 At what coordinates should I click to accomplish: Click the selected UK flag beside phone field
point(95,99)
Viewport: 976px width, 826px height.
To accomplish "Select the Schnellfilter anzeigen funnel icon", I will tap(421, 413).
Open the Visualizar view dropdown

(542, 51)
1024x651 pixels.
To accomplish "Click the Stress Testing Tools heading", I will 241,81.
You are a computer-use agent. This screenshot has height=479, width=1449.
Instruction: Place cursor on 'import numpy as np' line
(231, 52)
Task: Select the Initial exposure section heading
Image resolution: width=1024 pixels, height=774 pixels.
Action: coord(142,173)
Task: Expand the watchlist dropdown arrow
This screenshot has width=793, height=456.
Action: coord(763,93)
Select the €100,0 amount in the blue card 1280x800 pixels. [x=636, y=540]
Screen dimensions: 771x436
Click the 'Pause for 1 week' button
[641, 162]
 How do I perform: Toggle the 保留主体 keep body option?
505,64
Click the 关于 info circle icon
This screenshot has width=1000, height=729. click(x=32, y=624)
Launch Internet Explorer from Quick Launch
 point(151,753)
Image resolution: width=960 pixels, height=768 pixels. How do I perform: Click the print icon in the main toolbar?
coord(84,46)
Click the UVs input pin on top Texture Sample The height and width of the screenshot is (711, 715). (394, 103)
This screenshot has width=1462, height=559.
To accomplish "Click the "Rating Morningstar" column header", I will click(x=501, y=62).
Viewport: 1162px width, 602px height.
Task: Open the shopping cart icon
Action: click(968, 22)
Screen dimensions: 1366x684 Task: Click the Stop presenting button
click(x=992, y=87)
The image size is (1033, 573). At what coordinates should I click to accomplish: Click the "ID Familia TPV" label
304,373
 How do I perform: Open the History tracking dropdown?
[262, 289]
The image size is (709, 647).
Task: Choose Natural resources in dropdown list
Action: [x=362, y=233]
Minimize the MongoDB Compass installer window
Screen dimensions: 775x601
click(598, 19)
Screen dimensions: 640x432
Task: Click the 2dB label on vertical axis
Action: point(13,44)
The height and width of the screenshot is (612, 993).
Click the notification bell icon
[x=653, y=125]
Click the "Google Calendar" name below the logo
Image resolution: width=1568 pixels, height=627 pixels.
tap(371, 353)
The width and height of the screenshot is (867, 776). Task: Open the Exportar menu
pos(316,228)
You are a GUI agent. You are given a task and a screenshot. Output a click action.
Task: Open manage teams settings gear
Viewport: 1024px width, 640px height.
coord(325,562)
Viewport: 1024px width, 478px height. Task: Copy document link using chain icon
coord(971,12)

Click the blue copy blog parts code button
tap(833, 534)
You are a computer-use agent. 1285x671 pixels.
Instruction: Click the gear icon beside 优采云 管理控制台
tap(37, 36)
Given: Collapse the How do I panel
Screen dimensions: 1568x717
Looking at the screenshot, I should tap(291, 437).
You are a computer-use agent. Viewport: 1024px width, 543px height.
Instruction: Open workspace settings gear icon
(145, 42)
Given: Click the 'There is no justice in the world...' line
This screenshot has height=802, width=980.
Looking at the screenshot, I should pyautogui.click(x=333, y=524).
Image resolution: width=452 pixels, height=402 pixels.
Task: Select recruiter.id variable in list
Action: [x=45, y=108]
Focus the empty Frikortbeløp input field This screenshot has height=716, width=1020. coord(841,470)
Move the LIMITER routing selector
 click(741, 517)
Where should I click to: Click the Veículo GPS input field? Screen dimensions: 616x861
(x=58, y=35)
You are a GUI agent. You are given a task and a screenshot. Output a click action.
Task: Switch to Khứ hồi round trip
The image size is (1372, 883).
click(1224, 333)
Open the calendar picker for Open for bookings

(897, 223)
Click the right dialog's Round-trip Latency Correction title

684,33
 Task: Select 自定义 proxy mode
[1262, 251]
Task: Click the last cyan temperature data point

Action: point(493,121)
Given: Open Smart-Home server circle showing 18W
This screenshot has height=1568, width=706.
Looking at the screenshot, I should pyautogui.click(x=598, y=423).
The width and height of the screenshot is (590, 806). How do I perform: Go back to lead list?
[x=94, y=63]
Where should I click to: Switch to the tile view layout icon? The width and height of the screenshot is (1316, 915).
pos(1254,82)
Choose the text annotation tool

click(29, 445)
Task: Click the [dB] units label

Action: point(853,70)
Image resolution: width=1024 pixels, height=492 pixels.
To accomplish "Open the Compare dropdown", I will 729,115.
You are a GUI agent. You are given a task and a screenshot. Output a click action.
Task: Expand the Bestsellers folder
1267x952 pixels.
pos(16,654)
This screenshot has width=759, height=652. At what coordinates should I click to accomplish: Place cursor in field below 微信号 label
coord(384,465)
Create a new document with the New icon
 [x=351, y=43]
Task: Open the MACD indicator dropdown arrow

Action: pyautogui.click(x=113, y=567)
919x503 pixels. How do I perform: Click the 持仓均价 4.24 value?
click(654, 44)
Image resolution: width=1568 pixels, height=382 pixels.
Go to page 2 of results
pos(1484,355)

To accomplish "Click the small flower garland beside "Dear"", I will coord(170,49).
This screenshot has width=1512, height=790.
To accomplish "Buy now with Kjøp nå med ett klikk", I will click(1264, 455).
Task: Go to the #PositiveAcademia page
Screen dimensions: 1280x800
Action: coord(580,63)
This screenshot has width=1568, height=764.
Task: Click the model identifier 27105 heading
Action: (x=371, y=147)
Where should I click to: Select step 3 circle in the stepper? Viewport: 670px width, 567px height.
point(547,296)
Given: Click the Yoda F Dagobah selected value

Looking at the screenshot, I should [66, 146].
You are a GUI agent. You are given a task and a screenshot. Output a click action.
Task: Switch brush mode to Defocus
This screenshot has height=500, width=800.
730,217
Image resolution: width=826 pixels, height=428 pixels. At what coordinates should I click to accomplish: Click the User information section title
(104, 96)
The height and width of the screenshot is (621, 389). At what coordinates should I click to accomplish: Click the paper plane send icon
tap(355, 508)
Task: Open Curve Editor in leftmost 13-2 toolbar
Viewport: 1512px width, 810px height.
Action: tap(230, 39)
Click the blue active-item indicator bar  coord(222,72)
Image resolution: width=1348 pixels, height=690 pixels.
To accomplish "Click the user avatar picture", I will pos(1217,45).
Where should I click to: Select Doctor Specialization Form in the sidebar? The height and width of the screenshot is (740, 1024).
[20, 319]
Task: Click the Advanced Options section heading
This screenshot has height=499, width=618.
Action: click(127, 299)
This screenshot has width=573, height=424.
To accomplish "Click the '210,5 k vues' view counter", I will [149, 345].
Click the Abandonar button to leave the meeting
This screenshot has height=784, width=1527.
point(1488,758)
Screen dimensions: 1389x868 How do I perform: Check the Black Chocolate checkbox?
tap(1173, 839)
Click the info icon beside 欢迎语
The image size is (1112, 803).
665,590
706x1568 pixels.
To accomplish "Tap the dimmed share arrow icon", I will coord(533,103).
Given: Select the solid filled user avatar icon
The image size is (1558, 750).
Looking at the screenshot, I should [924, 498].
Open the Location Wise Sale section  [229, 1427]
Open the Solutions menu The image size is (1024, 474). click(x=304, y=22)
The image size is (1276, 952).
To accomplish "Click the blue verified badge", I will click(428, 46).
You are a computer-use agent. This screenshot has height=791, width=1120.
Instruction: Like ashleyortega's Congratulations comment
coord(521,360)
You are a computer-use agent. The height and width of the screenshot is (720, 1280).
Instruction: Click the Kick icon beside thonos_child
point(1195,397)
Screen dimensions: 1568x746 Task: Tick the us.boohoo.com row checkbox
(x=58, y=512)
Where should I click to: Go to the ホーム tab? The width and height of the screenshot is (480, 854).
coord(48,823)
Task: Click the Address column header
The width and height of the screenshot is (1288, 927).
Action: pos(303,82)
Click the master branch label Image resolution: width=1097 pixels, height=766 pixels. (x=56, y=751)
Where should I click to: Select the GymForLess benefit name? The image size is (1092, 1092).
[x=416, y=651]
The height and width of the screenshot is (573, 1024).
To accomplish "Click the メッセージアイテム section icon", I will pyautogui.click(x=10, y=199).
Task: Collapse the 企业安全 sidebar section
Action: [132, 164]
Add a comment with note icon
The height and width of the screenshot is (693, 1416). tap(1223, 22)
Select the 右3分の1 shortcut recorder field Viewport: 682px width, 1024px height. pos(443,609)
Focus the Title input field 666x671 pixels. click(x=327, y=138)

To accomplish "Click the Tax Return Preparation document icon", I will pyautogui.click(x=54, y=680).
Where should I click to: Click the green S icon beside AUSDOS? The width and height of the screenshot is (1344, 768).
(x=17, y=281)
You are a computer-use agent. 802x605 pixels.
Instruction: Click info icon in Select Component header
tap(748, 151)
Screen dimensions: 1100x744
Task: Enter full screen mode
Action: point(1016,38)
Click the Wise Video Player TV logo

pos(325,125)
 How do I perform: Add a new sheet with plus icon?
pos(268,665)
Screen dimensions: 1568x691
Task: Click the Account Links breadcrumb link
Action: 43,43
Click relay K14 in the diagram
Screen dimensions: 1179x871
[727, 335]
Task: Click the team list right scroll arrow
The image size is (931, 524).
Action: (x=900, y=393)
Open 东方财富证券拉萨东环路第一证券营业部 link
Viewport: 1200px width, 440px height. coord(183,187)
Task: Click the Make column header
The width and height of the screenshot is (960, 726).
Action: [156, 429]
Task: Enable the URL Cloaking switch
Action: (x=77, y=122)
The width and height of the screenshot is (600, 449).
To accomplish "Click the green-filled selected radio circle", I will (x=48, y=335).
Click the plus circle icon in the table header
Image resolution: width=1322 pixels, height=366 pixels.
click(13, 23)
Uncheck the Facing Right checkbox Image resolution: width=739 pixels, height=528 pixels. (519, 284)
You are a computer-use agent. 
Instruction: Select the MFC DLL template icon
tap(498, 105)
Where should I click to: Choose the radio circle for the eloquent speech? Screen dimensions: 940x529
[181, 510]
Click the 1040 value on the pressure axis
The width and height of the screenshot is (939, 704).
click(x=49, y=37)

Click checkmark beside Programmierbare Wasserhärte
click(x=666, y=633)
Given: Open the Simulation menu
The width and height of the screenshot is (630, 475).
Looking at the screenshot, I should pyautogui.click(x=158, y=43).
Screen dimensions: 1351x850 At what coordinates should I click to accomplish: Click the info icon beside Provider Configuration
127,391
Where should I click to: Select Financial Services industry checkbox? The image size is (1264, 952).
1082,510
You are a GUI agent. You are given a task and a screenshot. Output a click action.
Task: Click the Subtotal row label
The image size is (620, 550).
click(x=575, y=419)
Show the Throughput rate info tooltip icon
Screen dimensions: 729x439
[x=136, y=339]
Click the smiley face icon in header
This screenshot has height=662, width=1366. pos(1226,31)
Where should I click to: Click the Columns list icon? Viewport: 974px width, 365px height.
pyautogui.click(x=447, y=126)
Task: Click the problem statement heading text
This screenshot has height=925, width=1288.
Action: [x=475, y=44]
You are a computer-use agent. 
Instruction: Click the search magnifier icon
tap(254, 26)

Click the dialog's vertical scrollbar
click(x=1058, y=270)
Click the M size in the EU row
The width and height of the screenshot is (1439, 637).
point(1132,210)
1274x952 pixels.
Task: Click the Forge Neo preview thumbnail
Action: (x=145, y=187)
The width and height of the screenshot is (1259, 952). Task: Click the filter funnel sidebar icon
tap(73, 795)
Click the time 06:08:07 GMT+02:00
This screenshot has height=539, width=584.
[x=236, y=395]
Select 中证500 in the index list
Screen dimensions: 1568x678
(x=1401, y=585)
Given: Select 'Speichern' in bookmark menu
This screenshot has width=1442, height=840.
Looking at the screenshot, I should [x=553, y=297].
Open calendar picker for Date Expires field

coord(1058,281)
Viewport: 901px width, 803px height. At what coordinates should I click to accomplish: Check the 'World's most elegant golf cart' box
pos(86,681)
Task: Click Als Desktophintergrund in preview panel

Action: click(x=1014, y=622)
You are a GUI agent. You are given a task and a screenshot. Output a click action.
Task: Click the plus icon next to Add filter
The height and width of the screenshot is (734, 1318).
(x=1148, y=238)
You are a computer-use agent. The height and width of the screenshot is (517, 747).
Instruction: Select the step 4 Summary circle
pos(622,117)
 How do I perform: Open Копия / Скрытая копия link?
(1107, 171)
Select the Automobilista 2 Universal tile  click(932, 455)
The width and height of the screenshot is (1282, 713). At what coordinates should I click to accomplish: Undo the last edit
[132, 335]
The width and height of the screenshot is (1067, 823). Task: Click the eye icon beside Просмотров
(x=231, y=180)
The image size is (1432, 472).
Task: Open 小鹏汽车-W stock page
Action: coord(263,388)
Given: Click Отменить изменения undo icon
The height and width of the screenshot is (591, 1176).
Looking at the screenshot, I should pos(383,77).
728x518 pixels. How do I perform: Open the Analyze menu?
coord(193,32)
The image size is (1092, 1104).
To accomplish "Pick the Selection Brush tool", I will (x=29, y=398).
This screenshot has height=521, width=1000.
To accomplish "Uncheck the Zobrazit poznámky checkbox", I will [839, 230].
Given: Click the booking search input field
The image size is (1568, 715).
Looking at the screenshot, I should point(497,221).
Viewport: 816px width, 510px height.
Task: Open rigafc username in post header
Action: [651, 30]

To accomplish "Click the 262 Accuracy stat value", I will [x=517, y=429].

═══

Every line above from the line with "The width and height of the screenshot is (960, 726)." to the line with "Given: Open the Simulation menu", inclusive, must be returned exactly; no other line belongs in the reply.

* [SOLUTION FOR THIS TASK]
The width and height of the screenshot is (960, 726).
Action: [156, 429]
Task: Enable the URL Cloaking switch
Action: (x=77, y=122)
The width and height of the screenshot is (600, 449).
To accomplish "Click the green-filled selected radio circle", I will (x=48, y=335).
Click the plus circle icon in the table header
Image resolution: width=1322 pixels, height=366 pixels.
click(13, 23)
Uncheck the Facing Right checkbox Image resolution: width=739 pixels, height=528 pixels. (519, 284)
You are a computer-use agent. 
Instruction: Select the MFC DLL template icon
tap(498, 105)
Where should I click to: Choose the radio circle for the eloquent speech? Screen dimensions: 940x529
[181, 510]
Click the 1040 value on the pressure axis
The width and height of the screenshot is (939, 704).
click(x=49, y=37)

Click checkmark beside Programmierbare Wasserhärte
click(x=666, y=633)
Given: Open the Simulation menu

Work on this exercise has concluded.